:: Material for the task ::
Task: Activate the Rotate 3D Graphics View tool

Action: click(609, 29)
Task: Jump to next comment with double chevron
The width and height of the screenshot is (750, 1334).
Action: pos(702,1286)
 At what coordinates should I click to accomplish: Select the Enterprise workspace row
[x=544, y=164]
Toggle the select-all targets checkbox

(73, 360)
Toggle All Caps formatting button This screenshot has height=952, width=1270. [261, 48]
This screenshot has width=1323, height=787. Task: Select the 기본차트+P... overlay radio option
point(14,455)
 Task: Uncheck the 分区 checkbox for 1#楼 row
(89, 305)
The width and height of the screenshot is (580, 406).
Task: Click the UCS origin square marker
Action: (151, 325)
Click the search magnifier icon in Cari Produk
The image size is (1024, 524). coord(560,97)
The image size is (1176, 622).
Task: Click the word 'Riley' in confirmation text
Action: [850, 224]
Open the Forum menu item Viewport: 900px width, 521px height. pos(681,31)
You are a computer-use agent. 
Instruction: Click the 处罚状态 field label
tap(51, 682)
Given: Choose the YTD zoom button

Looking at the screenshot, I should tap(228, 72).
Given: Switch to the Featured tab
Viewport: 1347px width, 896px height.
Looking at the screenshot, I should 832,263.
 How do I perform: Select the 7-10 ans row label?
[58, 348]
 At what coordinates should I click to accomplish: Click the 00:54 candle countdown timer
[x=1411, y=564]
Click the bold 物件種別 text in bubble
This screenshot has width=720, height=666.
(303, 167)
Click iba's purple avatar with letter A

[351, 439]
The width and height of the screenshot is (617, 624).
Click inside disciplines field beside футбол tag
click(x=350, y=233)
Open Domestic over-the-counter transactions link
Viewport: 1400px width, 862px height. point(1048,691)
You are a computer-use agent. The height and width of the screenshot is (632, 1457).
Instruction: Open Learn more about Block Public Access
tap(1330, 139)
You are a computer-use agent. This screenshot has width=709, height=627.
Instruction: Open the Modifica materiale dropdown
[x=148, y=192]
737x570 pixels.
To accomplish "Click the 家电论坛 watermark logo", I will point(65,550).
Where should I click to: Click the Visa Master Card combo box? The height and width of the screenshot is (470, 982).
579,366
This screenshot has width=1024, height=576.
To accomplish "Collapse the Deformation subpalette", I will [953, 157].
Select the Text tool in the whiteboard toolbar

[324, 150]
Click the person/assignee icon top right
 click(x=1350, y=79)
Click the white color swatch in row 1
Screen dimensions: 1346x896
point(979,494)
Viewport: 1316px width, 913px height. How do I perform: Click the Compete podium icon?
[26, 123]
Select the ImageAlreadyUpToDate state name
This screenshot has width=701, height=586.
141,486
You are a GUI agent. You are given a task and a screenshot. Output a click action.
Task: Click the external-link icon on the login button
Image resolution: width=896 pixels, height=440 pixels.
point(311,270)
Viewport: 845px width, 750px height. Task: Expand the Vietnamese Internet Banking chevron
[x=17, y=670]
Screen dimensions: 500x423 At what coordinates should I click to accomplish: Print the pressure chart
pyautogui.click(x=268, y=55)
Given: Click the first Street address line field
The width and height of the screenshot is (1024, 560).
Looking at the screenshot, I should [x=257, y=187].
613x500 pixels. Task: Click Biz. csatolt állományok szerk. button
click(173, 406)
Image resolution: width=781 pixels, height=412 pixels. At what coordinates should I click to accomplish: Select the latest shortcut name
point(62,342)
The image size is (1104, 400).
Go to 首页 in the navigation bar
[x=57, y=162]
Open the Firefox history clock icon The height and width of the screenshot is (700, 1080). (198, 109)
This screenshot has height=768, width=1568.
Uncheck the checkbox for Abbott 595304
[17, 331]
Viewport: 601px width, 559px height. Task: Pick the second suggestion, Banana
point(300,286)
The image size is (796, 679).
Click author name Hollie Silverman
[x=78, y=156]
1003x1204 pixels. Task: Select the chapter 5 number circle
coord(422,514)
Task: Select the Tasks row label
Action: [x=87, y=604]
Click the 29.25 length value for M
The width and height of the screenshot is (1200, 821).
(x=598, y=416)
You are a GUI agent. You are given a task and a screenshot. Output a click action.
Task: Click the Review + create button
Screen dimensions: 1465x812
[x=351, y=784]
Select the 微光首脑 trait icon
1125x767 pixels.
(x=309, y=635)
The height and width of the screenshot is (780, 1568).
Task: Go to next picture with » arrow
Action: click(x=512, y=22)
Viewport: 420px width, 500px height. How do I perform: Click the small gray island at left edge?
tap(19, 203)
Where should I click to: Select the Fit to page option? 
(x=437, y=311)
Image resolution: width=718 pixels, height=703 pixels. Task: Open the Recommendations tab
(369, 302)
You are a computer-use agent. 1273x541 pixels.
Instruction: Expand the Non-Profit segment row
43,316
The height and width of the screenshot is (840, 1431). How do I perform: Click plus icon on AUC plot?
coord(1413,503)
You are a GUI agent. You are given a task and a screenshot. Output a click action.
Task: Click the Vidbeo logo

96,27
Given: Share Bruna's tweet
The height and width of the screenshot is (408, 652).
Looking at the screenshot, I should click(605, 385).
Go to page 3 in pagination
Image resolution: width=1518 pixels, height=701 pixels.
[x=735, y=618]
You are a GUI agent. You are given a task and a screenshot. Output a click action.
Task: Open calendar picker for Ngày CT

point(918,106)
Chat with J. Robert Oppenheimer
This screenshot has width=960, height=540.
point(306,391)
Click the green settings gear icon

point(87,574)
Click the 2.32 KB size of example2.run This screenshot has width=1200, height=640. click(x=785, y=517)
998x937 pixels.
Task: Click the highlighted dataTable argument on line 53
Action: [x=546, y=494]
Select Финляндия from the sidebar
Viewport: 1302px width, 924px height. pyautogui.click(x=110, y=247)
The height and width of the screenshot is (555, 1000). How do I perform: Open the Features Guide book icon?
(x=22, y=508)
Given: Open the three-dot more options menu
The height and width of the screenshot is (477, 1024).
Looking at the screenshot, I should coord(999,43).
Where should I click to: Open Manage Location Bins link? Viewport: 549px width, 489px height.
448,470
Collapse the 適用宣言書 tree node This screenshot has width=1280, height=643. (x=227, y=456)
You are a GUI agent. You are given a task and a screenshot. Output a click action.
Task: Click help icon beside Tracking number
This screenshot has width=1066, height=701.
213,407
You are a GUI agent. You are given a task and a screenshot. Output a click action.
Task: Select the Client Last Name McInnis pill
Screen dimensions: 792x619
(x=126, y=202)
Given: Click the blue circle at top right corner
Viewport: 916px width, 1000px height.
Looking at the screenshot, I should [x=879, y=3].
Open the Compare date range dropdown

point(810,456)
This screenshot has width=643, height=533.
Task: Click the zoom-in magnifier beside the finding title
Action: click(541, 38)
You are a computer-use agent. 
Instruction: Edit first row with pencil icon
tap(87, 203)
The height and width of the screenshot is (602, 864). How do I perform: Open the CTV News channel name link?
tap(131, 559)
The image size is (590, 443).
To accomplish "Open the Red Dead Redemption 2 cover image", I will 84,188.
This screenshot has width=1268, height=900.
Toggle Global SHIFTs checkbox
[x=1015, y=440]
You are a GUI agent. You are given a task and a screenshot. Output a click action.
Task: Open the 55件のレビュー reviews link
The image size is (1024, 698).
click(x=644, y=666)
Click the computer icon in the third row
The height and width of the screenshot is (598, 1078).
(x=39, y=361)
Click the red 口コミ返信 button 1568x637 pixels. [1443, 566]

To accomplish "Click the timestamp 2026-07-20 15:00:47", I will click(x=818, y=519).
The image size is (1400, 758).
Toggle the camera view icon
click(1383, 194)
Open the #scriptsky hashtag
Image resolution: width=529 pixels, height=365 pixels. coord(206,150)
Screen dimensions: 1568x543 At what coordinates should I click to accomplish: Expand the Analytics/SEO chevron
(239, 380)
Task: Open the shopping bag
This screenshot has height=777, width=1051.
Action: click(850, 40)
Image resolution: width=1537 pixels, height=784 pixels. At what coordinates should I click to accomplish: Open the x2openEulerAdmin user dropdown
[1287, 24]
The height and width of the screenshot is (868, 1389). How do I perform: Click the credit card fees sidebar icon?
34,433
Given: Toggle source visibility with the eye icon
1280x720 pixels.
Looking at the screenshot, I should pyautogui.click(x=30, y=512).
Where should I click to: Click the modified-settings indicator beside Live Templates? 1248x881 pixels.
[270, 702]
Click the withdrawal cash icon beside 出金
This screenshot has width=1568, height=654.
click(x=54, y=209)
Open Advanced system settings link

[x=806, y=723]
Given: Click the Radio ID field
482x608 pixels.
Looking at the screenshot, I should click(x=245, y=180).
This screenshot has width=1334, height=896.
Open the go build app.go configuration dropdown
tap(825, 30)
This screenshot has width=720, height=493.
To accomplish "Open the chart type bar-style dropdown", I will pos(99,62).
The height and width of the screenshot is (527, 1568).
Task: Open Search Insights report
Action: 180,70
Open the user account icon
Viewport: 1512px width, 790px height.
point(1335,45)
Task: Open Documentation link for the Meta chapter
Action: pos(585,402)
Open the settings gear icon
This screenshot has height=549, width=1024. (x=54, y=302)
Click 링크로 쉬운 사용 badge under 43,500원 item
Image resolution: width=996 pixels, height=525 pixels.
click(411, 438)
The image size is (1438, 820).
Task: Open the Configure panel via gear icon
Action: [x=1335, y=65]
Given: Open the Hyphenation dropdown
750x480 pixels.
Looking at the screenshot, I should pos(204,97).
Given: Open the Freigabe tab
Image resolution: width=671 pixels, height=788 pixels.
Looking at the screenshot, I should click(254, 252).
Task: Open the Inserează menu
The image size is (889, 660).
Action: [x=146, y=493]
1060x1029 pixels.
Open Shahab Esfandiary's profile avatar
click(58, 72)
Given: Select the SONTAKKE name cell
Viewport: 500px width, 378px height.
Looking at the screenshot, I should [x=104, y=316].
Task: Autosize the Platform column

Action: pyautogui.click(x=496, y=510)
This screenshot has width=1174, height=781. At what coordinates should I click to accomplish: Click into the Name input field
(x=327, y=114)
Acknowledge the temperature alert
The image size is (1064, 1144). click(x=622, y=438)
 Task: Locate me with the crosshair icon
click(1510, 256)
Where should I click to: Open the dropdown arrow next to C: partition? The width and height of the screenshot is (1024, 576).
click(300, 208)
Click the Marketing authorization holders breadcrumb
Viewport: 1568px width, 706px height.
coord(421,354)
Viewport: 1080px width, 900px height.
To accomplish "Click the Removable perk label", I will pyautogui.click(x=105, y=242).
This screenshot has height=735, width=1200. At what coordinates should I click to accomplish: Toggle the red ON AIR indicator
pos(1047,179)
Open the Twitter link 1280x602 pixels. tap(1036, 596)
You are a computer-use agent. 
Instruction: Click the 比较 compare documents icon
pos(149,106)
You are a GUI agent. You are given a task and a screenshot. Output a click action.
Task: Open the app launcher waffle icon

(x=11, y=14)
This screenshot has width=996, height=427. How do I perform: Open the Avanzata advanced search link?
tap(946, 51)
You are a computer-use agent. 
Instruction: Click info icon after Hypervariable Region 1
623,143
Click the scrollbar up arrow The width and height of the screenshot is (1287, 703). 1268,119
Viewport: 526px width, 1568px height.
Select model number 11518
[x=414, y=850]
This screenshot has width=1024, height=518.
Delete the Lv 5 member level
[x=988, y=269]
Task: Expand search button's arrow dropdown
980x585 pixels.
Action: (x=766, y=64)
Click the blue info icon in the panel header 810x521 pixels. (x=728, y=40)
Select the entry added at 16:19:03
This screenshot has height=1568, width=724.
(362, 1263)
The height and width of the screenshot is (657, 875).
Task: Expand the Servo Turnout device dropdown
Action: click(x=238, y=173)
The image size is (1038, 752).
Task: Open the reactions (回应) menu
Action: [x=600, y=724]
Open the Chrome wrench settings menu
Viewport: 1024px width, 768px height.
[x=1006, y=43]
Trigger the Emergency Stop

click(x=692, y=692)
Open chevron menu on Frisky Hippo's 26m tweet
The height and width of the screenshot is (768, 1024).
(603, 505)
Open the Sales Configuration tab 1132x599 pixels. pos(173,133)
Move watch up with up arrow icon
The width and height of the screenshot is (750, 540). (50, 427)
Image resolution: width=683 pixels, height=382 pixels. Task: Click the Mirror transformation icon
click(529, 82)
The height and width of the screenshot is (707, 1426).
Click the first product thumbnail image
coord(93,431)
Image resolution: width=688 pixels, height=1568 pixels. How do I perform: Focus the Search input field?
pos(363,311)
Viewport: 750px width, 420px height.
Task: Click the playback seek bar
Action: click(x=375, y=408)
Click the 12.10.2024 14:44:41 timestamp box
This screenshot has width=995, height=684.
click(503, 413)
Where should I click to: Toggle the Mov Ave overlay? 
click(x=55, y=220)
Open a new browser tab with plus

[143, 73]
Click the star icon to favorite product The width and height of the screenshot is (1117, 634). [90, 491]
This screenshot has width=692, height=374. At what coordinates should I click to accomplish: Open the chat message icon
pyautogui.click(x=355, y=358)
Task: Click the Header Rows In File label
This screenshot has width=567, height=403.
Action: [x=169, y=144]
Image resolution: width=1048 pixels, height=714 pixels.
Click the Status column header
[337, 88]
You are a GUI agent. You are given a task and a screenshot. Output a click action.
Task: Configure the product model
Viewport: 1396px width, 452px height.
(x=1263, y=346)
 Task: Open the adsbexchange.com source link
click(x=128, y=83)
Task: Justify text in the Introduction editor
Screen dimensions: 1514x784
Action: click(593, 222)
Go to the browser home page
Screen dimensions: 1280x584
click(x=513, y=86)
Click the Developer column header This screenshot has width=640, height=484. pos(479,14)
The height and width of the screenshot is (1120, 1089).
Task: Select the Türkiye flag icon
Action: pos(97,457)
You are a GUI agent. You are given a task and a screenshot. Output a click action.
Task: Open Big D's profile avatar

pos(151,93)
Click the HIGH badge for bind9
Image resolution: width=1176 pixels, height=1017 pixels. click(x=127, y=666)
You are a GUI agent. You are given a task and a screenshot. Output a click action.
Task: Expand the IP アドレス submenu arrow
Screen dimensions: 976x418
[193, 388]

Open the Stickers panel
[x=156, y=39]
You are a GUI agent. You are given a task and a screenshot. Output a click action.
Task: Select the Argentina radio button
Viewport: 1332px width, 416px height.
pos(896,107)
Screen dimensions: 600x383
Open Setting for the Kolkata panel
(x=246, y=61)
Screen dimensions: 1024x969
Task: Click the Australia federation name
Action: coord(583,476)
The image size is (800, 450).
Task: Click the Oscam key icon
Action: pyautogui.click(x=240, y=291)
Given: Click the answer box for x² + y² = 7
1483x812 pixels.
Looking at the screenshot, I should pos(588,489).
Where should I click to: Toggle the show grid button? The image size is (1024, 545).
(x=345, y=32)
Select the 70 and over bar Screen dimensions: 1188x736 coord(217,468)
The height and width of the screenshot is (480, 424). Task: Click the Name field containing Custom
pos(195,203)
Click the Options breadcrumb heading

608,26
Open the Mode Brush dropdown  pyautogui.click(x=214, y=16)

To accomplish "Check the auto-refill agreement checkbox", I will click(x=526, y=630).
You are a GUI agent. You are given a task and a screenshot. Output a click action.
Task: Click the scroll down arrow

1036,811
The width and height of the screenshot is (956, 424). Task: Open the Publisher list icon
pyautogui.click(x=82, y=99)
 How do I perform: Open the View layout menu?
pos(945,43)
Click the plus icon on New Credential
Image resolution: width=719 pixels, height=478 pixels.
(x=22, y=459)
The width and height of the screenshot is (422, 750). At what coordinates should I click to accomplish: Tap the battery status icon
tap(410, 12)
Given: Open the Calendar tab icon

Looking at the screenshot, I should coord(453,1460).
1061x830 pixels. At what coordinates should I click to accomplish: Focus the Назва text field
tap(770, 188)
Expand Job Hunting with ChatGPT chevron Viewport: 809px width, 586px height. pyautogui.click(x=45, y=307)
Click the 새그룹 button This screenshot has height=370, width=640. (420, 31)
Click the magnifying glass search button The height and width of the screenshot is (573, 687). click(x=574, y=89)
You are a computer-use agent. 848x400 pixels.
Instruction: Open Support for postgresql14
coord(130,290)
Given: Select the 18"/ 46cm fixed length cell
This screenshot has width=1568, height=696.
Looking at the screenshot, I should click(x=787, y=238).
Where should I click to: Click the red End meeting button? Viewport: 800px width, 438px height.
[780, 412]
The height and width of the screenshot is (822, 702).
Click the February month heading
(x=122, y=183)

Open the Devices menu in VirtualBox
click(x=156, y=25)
:::
◆ **Exercise aim**
All lines in the listing above that contain "tweet" should be shown.

◆ **Output of the exercise**
Given: Share Bruna's tweet
Open chevron menu on Frisky Hippo's 26m tweet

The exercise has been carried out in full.